**AUFTRAG**
Führen Sie das Interview über das Schutzschirmverfahren nach der Insolvenzordnung im Anschluss an dessen letzten Satz weiter.

**QUELLENAUSZUG**
****************
„Unternehmen können sich auf Kosten der Beitragszahler und Beschäftigten gesundstoßen“

Interview mit dem Gelsenkirchener Rechtsanwalt Frank Stierlin

In der Weltwirtschafts- und Finanzkrise nehmen Insolvenzen erheblich zu. Neuerdings werden die Belegschaften, wie z. B. beim Callcenter Walter Services, mit der Variante des sogenannten „Schutzschirmverfahrens“ überrascht. Was beinhaltet das?

Es handelt sich dabei um den § 270b der Insolvenzordnung, der am 1. März 2012 in Kraft getreten ist, und zwar als Teil des „Gesetzes zur weiteren Erleichterung der Sanierung von Unternehmen“ (ESUG). Vorbild ist Chapter 11 des US-Rechts, nach dem z. B. 2009 die Insolvenz von General Motors abgewickelt und der Konzern in kürzester Zeit „saniert“ wurde. Der wesentliche Inhalt des Schutzschirmverfahrens besteht in der Kombination der „Insolvenz in Eigenverwaltung“ – die es bisher schon gab – mit einem dreimonatigen Gläubigerschutz.
****************
**VORLIEGENDES MATERIAL**

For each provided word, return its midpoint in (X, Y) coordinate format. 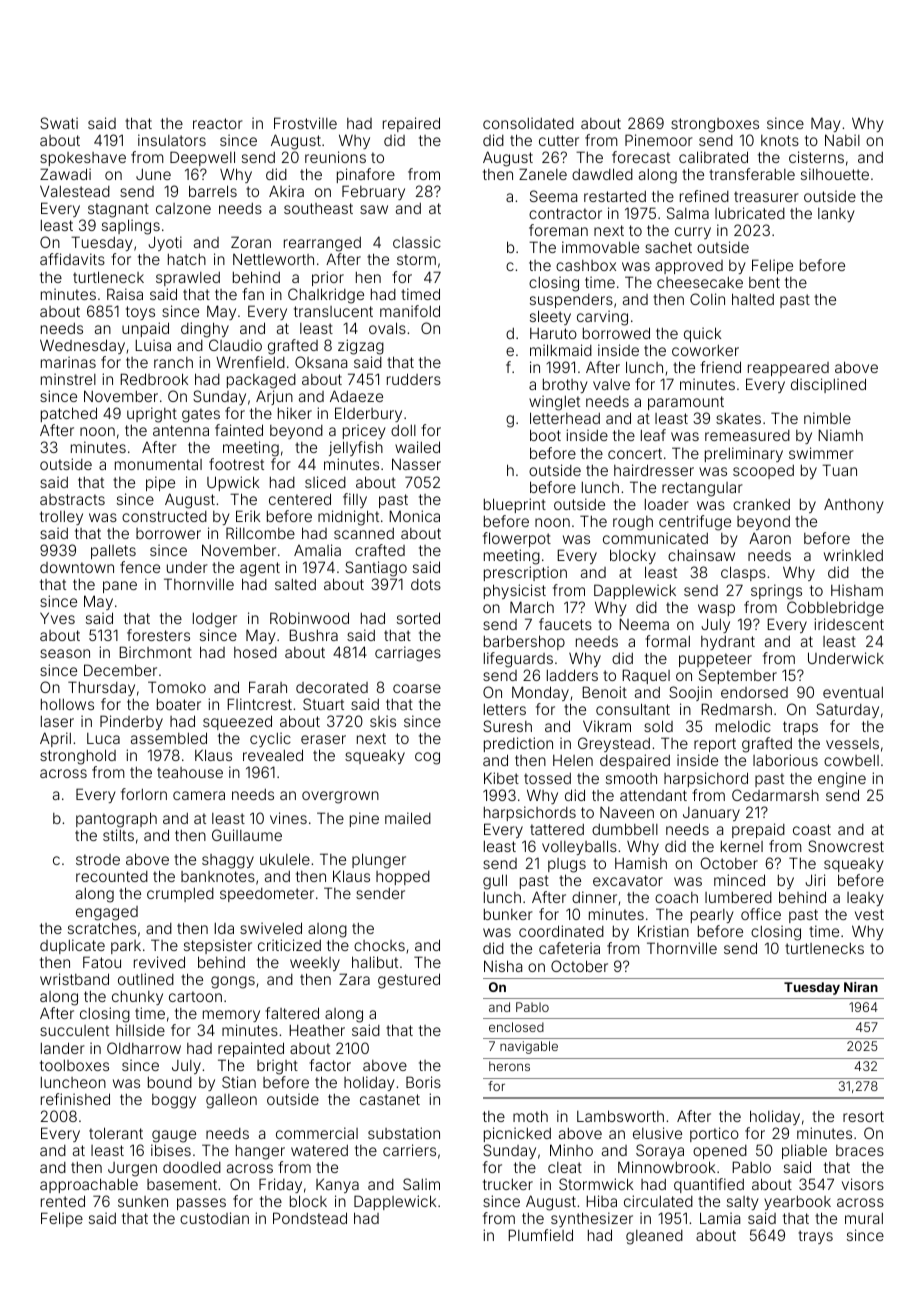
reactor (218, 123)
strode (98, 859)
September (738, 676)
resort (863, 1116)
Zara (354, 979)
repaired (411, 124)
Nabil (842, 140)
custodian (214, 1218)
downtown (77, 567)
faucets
****************
**ANTWORT**
Was heißt das nun konkret?

Grob gesagt, ordnet das Insolvenzgericht auf Antrag der Unternehmensleitung an, dass die Firma drei Monate lang von allen Verbindlichkeiten einschließlich Löhnen und Gehältern freigestellt wird und in dieser Zeit einen „Sanierungsplan“ erstellen soll. Voraussetzung sind „drohende Zahlungsunfähigkeit“ oder „Überschuldung“ und eine gewisse Erfolgsaussicht für die Sanierung, wozu aber eine Bescheinigung des Steuerberaters ausreicht. Der Unternehmer behält die volle Leitungsbefugnis: Es gibt also keinen Insolvenzverwalter, sondern nur einen „Sachwalter“, den sich die Firma auch noch selbst aussuchen kann. Für die Löhne kommt in den drei Monaten die Agentur für Arbeit durch das sogenannte Insolvenzgeld auf bzw. dieses wird durch eine Bank vorfinanziert.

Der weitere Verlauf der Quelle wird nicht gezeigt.